For eg., To achieve back pressure in a Subscriber
who does simple background job (Lemme use Reactor as an example)
I cant use Flux.subscribe(onNext, onError?, onComplete?)
as it requests Long.MAX_VALUE
. The other alternative method Flux.subscribe(onNext, onError?, onComplete?, onSubscribe?)
But the implementation of this is a direct pass thru for Subscription
calls (AFAIK, rule 2.7
is not taken care of within framework. I believe must be for performance reason)

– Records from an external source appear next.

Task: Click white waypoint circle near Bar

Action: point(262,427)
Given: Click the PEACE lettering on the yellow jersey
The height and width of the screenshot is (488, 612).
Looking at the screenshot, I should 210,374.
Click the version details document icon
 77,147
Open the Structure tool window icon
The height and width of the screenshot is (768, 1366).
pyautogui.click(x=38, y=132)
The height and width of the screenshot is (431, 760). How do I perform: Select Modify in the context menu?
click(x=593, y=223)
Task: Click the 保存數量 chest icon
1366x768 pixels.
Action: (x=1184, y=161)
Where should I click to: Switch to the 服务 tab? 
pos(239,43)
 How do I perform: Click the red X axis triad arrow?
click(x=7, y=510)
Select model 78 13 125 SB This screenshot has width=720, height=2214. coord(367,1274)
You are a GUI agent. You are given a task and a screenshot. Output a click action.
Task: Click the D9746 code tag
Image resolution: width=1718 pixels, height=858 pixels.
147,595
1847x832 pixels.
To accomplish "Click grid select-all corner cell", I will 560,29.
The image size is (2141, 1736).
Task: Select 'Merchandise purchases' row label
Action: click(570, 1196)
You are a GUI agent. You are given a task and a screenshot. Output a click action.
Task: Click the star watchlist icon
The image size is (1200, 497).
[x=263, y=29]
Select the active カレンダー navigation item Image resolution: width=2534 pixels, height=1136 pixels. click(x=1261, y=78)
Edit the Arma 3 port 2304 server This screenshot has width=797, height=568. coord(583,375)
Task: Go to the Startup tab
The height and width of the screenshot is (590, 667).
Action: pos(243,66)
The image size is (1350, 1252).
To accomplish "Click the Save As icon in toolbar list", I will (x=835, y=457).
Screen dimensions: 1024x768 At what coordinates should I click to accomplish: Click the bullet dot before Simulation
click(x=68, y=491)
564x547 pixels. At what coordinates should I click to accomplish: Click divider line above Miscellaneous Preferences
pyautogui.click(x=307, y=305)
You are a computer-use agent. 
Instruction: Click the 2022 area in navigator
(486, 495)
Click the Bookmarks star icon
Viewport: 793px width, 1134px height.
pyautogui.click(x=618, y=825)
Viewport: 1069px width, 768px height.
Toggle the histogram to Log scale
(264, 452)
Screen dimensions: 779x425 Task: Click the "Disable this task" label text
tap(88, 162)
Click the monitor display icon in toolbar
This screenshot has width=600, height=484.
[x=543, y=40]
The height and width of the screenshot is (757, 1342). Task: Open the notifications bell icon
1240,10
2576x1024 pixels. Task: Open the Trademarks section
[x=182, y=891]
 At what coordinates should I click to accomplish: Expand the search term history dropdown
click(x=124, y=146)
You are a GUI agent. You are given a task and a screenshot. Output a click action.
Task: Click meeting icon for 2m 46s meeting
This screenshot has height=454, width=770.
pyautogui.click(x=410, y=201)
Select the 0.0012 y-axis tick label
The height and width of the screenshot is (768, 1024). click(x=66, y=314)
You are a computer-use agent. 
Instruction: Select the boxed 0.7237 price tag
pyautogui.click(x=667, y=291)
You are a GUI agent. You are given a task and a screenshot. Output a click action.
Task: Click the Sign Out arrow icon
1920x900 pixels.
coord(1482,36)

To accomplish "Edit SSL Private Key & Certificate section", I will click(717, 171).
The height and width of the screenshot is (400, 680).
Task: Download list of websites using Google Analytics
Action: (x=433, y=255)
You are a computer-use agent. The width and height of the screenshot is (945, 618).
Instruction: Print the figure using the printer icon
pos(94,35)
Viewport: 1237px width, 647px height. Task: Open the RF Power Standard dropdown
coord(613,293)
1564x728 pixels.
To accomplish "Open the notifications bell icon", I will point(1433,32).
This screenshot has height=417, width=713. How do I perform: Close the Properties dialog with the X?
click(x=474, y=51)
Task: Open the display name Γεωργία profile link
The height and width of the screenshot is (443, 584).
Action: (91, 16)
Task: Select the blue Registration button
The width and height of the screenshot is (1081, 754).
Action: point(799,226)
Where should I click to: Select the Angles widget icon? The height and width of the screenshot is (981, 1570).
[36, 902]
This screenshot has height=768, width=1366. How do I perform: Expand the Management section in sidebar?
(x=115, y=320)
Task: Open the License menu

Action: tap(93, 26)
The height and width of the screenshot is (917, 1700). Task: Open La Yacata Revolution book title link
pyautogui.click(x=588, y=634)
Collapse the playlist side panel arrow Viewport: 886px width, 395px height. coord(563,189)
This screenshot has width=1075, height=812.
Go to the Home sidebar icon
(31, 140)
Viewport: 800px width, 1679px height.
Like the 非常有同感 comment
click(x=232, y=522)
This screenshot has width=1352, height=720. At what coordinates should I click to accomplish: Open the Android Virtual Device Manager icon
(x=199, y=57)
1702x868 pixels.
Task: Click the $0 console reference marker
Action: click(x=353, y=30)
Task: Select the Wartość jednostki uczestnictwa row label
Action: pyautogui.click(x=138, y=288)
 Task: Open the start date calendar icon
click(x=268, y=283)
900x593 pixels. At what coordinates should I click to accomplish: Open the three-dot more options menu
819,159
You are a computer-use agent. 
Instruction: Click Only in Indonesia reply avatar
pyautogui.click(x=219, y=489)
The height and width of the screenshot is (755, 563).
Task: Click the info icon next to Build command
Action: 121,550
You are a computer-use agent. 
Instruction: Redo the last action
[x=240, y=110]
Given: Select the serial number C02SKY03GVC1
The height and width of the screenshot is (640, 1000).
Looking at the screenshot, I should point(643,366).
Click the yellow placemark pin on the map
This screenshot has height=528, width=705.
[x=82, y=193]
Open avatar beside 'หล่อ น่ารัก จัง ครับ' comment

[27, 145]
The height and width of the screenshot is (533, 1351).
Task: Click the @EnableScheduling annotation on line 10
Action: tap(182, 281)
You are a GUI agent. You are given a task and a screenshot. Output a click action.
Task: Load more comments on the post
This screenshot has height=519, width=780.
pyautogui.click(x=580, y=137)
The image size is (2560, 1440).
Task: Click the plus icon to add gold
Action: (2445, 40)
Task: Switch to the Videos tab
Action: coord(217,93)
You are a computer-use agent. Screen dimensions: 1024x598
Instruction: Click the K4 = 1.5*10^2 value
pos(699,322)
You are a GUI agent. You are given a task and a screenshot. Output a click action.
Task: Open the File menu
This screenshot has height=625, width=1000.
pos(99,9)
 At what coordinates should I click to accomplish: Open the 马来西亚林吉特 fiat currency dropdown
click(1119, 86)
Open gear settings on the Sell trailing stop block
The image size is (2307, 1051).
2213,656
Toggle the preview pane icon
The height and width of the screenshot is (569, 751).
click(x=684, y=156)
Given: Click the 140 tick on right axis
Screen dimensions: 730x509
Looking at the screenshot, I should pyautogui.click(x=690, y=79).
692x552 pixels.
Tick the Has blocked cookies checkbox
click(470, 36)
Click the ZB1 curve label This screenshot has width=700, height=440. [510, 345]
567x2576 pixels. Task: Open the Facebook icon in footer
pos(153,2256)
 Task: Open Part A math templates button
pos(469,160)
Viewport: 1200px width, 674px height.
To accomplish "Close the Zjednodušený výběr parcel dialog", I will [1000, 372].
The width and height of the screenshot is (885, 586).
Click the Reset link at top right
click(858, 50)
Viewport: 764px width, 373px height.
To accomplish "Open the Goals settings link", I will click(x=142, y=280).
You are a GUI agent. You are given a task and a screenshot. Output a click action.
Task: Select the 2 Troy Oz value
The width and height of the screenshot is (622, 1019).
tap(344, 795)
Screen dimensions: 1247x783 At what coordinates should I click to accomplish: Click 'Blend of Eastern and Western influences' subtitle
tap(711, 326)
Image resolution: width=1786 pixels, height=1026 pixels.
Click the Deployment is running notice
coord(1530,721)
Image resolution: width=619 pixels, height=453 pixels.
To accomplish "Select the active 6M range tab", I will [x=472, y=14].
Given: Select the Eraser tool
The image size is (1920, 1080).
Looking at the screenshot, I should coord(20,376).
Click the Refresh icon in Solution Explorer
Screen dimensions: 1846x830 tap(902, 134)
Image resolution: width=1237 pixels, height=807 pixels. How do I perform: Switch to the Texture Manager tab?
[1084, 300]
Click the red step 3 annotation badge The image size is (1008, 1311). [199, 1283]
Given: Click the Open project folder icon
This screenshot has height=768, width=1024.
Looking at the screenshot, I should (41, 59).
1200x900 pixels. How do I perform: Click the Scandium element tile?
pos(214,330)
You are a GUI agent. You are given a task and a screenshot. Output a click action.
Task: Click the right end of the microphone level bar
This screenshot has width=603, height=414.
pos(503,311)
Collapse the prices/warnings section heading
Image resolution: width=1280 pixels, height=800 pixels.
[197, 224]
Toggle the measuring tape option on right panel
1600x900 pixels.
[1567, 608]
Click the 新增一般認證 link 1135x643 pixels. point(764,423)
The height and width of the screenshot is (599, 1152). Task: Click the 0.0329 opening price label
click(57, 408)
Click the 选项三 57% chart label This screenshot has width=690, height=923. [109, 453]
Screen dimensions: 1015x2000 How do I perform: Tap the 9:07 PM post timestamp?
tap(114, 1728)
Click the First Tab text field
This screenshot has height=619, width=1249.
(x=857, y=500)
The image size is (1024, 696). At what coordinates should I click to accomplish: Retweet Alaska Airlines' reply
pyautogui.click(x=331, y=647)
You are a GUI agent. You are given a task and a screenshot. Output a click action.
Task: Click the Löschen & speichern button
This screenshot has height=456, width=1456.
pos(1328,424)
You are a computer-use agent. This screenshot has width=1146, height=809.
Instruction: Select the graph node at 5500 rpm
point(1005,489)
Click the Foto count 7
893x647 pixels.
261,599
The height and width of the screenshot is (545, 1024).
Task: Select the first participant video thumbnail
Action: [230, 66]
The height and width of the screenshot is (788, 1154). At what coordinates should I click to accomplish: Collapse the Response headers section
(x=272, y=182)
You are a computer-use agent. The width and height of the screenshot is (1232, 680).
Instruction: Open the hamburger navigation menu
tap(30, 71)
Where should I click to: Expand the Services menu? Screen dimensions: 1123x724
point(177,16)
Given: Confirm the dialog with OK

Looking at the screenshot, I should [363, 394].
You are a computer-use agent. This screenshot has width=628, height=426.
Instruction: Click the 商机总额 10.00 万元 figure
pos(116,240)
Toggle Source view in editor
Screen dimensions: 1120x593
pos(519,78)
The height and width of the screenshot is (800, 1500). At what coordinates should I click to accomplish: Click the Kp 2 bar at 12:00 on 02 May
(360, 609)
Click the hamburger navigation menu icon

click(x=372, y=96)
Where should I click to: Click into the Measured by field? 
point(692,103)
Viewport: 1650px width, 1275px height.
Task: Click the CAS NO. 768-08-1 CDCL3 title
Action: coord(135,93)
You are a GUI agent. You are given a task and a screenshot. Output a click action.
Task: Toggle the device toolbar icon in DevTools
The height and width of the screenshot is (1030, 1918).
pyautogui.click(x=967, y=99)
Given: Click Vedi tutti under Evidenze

So if I write my own Subscriber
that uses Flux.subscribe(Subscriber)
, reactor wraps my Subscriber
in StrictSubscriber
If I'm not mistaken, even StrictSubscriber
does not take care of rule 2.7
aswell automatically inside the framework (I assume for again for performance reasons)
So 2.7
forces users like me to worry about extraneous things without justifying itself fully. AFAIK, the current form of rule 2.7
exists the way it is only because upstream Publisher
has not added thread safety guarantees inside his Subscription
implementation & needs this guarantee from every Subscriber
, i.e from those implementations that are not in his control
PS: Please note that I have limited understanding of reactor & I dont know if there are better ways to achieve the same back pressure other than these three methods
@thekalinga Thanks for elaborating on your understanding of the roles of Publisher and Subscriber, this is the crucial point. Your desire to question rule 2.7 stems from the view that Subscriber is meant to be implemented by end-users while Publisher (and thus Subscription) is not. This is not correct! Subscriber is intended for the very same audience as Publisher, namely for library authors exclusively.
This basic assumption lies at the bottom of this thread, please confirm that we can close it: Reactive Streams will not be changed to target end users as far as I am aware.
PS: my understanding of Reactor is also limited, in Akka Streams you would perform your extensive background job wrapped in a CompletionStage and wire that into your stream using .mapAsync
with parallelism 1.
@rkuhn
This is not correct! Subscriber is intended for the very same audience as Publisher, namely for library authors exclusively.
Ok. End users like me will struggle with this rule then
This basic assumption lies at the bottom of this thread, please confirm that we can close it: Reactive Streams will not be changed to target end users as far as I am aware.
If its set in stone, it can be closed
in Akka Streams you would perform your extensive background job wrapped in a CompletionStage and wire that into your stream using .mapAsync with parallelism 1.
I'm completely clueless about Akka. Can you please share pseudo code in Akka (may its doable in reactor too similarly)
@rkuhn Now that you mentioned its only for library developers, can you briefly mention whats the justification of 1.3
& 2.7
from the point of view of library developers? (as my asssumptions are obviously incorrect & the rules/thier explanation does not say why these should be followed)
Please note that, For now, I need this information for training people. May be in the future if I become better at my skills in the multi threaded world, I might become a contributor to one of the opensource library
Given rule 1.3, technically, which thread a subscriber's method is called in is out of this subscriber's control. As far as I understand most often
Subscription
's methods are called fromSubscriber
's methods synchronously.Thus, either all calls to
Subscription
should be properly synchronized all the time (but that's not what we probably want) or the rule should be rephrased.(Sorry if it looks like nitpicking.)